(Provided data)

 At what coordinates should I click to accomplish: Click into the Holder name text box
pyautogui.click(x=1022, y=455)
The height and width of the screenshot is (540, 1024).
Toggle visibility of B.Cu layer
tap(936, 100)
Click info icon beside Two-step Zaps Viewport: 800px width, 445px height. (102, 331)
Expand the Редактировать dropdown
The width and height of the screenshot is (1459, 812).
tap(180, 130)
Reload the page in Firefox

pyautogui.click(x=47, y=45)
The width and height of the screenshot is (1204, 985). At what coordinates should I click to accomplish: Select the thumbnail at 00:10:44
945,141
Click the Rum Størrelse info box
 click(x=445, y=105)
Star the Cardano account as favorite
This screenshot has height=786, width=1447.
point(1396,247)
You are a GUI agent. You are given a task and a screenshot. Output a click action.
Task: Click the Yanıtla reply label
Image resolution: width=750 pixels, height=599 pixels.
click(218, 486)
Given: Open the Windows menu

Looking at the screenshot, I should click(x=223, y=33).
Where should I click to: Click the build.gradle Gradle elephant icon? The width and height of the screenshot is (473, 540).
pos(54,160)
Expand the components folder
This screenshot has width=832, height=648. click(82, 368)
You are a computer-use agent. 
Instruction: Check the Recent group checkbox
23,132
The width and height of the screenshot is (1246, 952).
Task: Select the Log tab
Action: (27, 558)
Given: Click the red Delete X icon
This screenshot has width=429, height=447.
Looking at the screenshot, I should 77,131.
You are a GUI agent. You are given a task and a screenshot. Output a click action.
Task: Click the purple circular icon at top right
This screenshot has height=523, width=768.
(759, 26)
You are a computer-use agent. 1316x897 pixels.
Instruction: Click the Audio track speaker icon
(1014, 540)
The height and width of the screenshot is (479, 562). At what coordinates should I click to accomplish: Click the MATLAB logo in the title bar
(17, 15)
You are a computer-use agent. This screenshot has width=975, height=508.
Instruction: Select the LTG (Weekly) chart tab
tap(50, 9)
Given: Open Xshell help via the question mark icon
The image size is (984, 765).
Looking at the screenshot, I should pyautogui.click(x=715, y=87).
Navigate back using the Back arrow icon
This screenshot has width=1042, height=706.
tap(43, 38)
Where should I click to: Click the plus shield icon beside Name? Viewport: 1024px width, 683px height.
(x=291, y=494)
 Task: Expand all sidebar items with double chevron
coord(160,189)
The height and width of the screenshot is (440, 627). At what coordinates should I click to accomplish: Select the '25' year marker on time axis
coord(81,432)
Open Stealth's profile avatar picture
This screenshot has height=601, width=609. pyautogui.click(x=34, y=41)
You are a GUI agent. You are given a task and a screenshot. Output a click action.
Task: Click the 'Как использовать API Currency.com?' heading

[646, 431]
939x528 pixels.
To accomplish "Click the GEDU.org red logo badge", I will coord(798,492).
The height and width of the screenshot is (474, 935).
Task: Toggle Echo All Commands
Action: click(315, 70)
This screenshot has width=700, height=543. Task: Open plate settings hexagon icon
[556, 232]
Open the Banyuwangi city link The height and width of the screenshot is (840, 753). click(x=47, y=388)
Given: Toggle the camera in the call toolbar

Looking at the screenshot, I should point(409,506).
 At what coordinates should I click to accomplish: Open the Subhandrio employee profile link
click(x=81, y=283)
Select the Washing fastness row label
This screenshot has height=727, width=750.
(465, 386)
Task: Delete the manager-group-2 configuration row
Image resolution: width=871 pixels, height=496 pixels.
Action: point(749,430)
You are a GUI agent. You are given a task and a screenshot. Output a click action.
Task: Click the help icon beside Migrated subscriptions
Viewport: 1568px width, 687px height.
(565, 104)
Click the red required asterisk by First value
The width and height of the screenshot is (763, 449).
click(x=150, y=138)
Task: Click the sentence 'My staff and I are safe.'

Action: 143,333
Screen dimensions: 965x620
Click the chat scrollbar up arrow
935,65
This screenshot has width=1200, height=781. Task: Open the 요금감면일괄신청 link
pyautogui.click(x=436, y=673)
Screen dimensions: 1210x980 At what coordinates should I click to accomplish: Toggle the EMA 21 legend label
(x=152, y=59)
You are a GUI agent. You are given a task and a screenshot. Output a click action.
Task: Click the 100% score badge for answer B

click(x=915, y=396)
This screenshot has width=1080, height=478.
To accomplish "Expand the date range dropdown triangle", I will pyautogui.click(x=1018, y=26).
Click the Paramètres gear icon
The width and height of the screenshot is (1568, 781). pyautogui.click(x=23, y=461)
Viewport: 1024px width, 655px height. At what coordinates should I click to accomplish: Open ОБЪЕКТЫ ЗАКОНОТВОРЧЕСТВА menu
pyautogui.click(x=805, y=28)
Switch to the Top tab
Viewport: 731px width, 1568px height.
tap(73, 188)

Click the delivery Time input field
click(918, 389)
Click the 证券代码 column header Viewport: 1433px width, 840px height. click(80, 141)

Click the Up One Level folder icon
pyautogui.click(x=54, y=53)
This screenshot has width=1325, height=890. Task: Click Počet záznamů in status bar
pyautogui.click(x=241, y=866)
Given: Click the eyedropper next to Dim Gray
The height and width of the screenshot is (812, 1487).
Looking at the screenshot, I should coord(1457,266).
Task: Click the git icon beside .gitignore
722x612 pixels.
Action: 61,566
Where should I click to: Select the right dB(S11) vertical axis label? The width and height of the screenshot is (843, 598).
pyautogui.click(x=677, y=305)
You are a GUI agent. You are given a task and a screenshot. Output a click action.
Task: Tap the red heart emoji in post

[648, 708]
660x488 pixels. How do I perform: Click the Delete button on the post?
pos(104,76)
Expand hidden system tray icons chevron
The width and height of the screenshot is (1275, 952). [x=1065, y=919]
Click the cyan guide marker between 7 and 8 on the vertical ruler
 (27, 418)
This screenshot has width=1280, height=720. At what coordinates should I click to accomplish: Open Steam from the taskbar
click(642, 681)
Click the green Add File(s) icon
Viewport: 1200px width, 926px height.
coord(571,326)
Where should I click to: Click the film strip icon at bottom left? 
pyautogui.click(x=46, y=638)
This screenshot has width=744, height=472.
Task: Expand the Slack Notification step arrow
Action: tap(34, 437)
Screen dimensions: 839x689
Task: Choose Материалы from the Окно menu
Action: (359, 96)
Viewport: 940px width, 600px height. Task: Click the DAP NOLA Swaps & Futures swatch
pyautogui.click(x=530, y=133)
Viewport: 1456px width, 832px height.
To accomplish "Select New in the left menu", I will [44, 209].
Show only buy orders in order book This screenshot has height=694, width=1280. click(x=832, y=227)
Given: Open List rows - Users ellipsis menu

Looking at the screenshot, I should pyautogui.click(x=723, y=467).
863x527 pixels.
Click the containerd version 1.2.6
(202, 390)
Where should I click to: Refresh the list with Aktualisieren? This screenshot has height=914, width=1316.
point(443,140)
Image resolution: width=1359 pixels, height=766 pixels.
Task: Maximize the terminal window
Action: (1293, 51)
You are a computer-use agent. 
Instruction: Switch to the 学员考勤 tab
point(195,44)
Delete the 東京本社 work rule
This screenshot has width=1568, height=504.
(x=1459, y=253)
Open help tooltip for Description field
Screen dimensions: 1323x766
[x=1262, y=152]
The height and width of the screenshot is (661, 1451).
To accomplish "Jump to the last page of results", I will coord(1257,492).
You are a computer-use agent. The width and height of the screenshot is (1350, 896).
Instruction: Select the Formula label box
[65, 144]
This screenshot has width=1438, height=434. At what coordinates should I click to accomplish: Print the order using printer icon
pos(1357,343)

(End Provided data)

- [Activity]: Please copy out each line of the material that holds the string "computer".

- [Task output]:
You are a computer-use agent. 
You are a computer-use agent. 1316x897 pixels.
You are a computer-use agent. This screenshot has width=975, height=508.
You are a computer-use agent. 
You are a computer-use agent. The width and height of the screenshot is (1350, 896).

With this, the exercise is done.